> Material for this task:
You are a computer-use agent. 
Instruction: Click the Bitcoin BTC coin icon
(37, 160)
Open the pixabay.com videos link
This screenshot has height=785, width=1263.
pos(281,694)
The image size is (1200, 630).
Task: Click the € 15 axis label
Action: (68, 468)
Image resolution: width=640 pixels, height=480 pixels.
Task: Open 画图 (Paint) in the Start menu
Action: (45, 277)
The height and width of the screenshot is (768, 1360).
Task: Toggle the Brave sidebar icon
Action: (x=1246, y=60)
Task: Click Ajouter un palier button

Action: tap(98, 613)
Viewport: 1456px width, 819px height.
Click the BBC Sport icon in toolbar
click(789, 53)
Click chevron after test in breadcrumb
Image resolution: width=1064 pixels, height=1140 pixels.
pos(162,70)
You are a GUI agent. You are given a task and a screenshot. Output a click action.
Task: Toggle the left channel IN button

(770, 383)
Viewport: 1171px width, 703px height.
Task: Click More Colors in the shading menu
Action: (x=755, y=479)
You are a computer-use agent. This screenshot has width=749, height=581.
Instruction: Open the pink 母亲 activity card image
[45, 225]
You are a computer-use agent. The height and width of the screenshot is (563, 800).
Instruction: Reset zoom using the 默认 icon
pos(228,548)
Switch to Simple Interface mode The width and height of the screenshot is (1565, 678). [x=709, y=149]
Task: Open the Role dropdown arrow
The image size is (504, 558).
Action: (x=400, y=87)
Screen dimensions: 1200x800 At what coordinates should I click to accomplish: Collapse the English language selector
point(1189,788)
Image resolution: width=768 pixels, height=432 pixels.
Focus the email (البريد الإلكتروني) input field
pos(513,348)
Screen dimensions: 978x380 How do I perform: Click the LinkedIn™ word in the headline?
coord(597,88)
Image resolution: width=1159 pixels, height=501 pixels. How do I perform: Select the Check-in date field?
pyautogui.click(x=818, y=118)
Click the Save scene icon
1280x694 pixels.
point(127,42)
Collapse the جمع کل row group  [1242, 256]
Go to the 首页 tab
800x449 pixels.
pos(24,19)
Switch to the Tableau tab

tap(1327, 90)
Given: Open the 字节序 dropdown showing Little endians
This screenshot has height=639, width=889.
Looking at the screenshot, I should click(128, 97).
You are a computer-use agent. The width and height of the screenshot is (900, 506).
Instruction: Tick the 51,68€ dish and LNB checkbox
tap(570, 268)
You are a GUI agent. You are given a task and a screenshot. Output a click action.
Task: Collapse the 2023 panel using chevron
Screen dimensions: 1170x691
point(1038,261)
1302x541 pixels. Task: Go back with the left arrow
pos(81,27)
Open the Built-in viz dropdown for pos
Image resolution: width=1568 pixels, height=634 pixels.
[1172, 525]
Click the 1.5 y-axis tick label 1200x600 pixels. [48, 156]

> Problem: Your answer should be one number, the count of lines in the entries holding the string "dropdown".

> Response for this exercise: 3